» **EXERCISE DESCRIPTION**: Below are the records; repeat exactly their lines between the line holding "The height and" and the line holding "the delete trash", inclusive, skipping the pictures.

*** TASK MATERIAL Section Begins ***

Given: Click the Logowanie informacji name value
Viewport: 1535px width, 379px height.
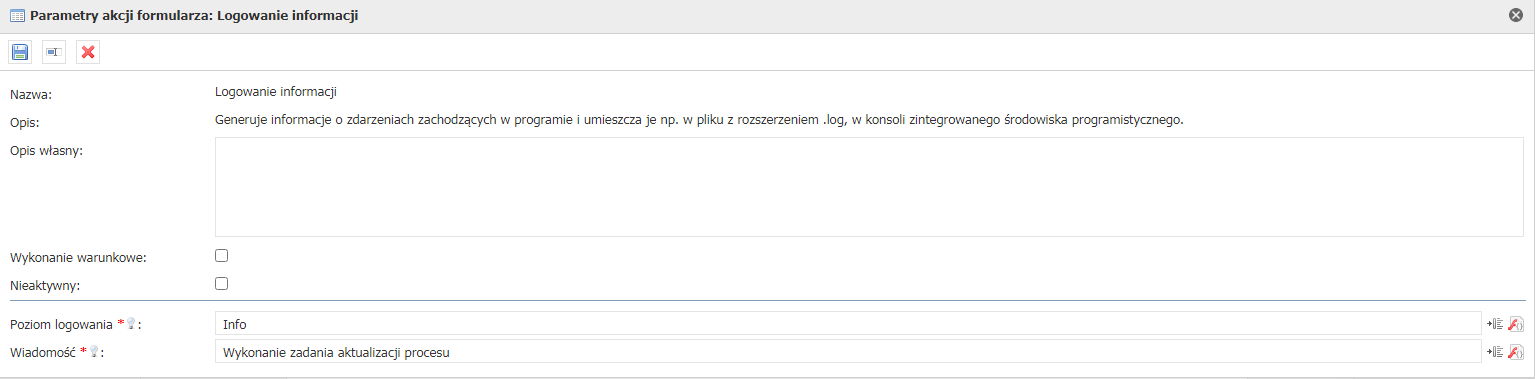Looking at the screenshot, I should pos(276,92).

*** TASK MATERIAL Section Ends ***
*** TASK MATERIAL Section Begins ***

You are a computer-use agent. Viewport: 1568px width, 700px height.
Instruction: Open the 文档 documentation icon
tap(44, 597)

*** TASK MATERIAL Section Ends ***
*** TASK MATERIAL Section Begins ***

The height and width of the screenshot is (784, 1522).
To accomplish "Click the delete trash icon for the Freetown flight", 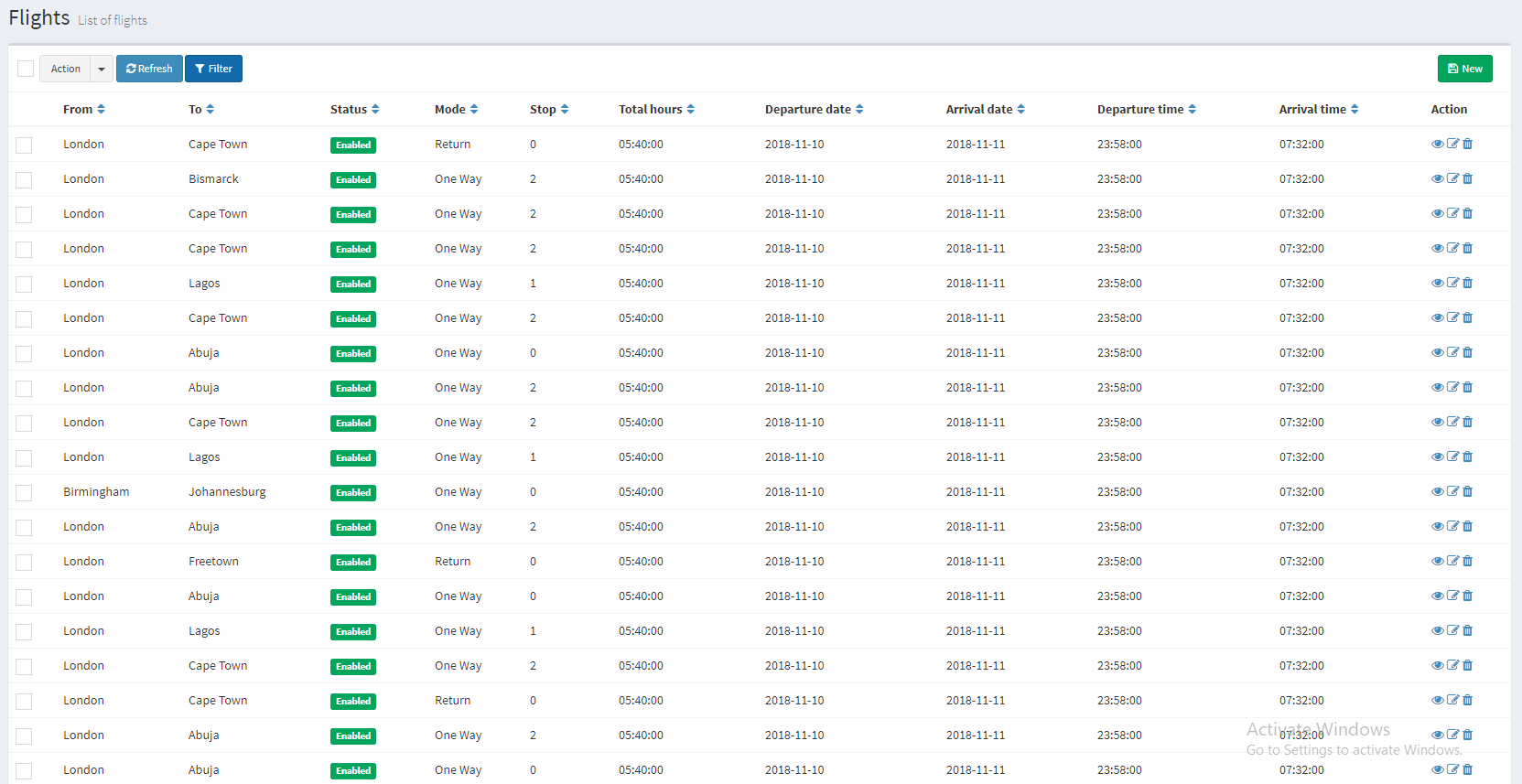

*** TASK MATERIAL Section Ends ***

» **ANSWER BOX**:
The height and width of the screenshot is (784, 1522).
To accomplish "Click the delete trash icon for the Freetown flight", 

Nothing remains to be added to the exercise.